***** DATA SUPPLIED *****
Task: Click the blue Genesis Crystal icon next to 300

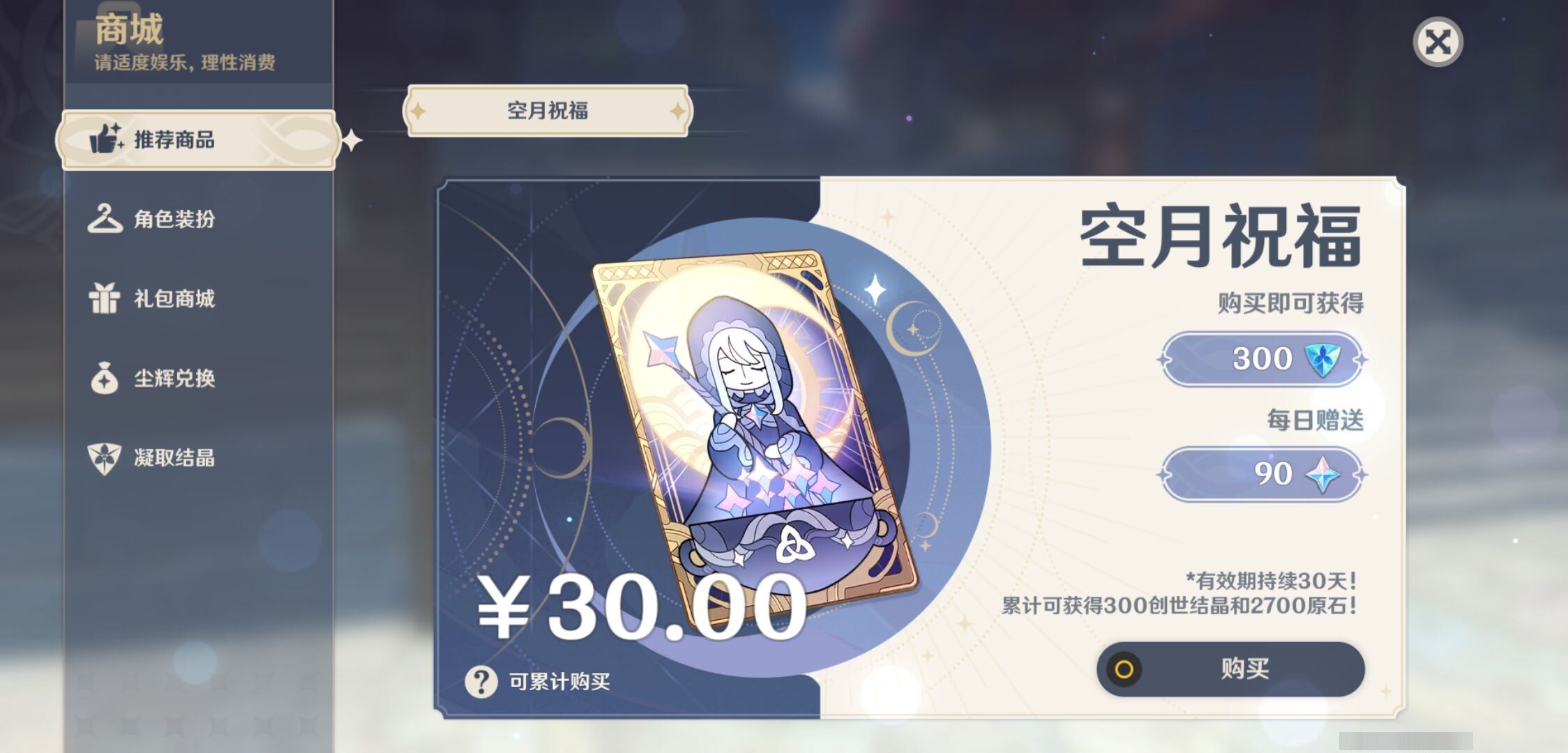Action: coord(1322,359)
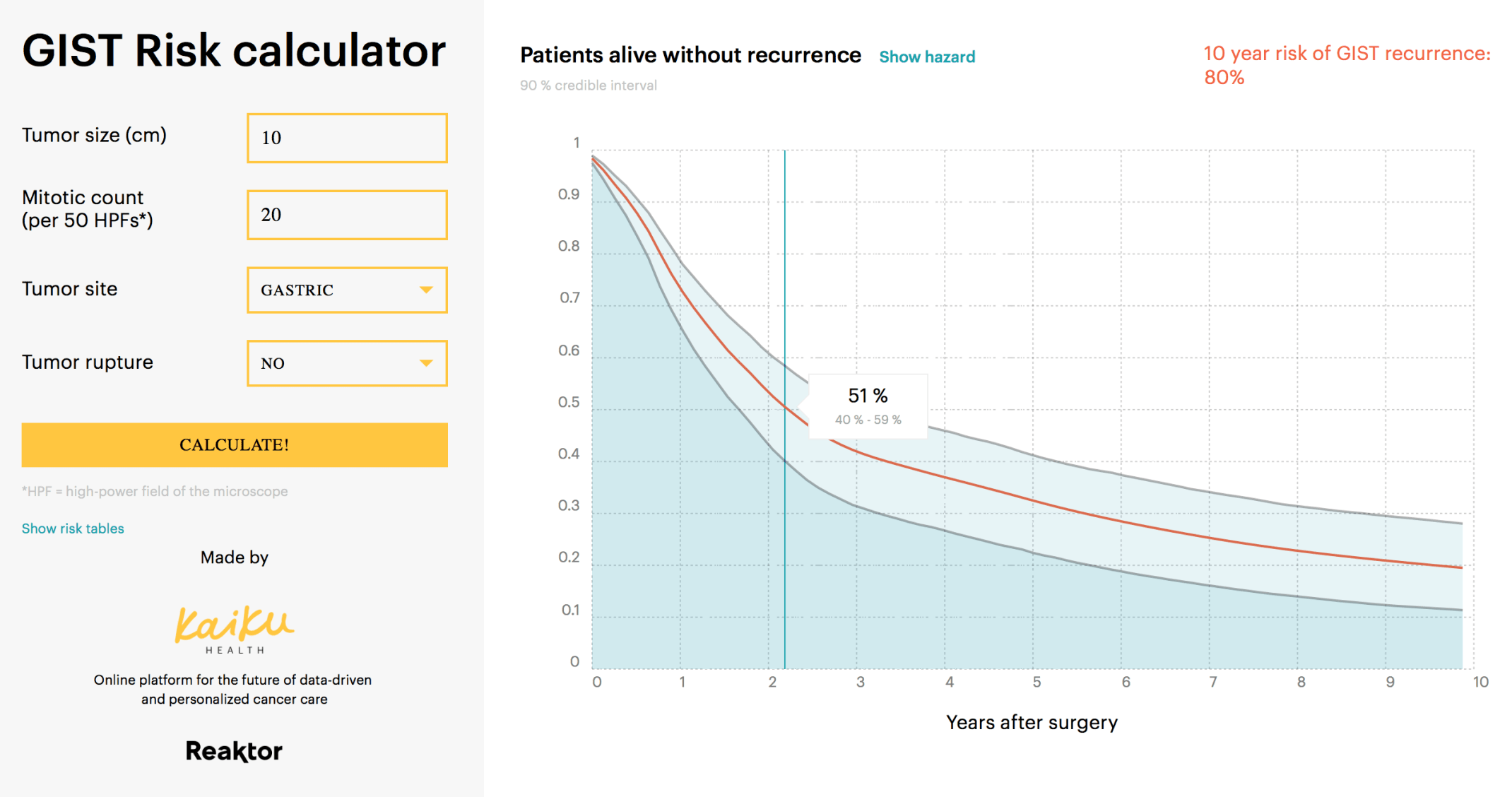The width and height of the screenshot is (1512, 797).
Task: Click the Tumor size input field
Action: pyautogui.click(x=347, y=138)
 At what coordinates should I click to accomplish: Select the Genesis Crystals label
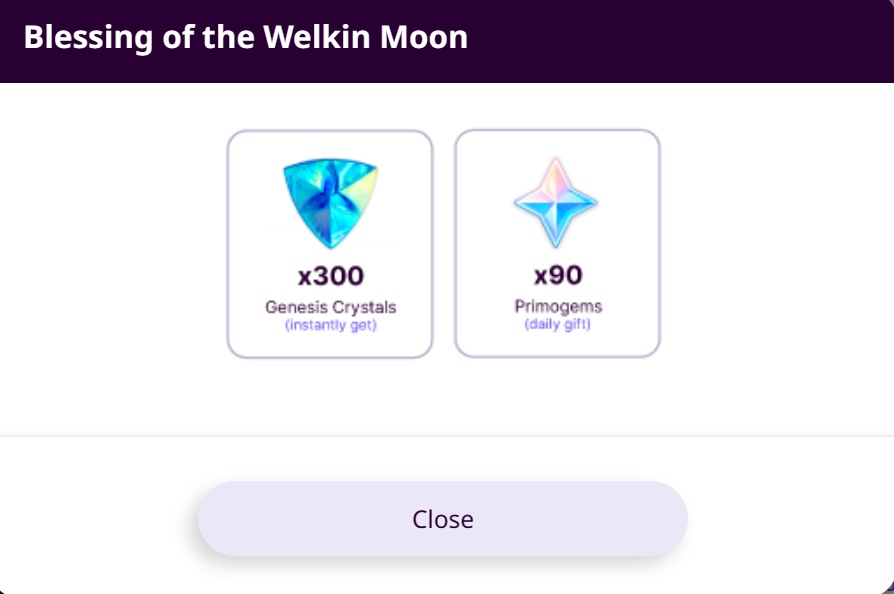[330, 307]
*****
ABOUT THIS TASK: Please retype the entries above word for word, but only from the line containing "At what coordinates" through the last line, and without the pictures.

ANSWER SECTION:
 At what coordinates should I click to accomplish: Select the Genesis Crystals label
[330, 307]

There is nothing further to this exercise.